I think I'm facing a paradox here.
What I'm trying to do is when I receive/make a call, I have the number, so I need to know if its an international number, if its a local number, etc.
The problem is:
For me to know if a number is international, I need to parse it and check its length, but, the length differs from country to country, so, should I do a method that parses and recognizes for each country? (Unfunctional in my opinion);
For me to know if its a local number, I need the area code, so I have to make the same thing, parse the number and check the lenght, get the first numbers based on the area code lenght;
Its kinda hard to find the solution for this. The library libphonenumber offers a lot of usefull classes, but the one that I thought that could help me, took me to another paradox.
The method phoneUtil.parse(number, countryAcronym) returns the number with its country code, but what it does is, if I pass the number with the acronym "US" it return the number with country code '1', now if I change the acronym to "BR" it changes the number and return '55' that is the country code for Brazil. So, anyways, I need the country acronym based on the number I get.
EX:
numberReturned = phoneUtil.parse(phoneNumber, "US");
phoneUtil.format(numberReturned, PhoneNumberFormat.INTERNATIONAL);
The above code, returns the number with the US country code but now if I change the "US" to any other country acronym it will return the same number but with the country code of that country.
I know that this lib is not supposed to guess from which country the number is (THAT WOULD BE AWESOME!!), but thats what I need.
This is really making my mind goes crazy. I need good advices from the wise mages of SO.
If you please could help me with a good decision, I'd be so thankfull.
Thanks.
PS: If you already use libphonenumber and has more experience with this, please guide me on which class to use, if there is one capable of solving this problem. =)
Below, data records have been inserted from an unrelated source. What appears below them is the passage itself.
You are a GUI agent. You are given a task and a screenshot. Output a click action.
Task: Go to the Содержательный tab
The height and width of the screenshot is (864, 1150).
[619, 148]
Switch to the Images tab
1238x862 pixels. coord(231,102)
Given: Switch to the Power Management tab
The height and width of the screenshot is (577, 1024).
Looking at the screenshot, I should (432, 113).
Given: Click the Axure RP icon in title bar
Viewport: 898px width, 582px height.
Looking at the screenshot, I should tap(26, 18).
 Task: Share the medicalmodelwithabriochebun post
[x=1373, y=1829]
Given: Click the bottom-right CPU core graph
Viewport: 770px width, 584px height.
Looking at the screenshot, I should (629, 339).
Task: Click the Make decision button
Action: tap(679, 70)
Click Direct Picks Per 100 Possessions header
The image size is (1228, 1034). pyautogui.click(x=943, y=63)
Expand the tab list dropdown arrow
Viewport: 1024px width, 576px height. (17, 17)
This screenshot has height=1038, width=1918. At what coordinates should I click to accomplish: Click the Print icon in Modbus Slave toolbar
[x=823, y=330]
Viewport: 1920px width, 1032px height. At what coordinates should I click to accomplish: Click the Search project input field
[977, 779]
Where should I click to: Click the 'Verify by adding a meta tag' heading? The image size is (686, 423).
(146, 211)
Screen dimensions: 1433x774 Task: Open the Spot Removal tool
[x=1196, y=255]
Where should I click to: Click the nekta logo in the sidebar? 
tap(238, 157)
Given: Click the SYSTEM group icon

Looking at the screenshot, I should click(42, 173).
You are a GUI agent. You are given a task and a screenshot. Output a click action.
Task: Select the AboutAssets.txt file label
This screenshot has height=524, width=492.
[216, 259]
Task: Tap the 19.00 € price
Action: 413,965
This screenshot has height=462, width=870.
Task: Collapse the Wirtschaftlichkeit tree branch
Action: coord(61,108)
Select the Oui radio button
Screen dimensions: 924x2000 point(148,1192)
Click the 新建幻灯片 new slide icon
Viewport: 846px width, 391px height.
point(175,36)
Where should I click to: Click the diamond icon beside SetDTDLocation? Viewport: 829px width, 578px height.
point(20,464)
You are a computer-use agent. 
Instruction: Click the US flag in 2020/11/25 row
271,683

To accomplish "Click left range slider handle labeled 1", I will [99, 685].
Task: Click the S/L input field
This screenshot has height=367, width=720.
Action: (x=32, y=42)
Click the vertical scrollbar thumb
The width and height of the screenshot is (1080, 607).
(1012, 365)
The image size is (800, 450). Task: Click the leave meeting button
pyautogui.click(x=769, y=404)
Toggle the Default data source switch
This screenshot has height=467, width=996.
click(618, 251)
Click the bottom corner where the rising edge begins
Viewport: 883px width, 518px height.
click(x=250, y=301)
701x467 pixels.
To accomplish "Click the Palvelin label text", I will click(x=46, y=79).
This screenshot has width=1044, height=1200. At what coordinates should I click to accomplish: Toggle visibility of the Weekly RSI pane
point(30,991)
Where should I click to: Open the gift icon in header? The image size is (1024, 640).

1) The second parameter to phoneUtil.parse must match the country you're currently in - it's used if the phone number received does not include an international prefix. That's why you get different results when you change the parameter: the phone number you pass it does not contain such a prefix, so it just uses what you've told it.
Any parsing solution set to determine if the phone number is international or not will need to be aware of this: depending on the source, even a national number may be represented with the international dialing prefix (usually abstracted as +, since it differs between countries, but this is not guaranteed).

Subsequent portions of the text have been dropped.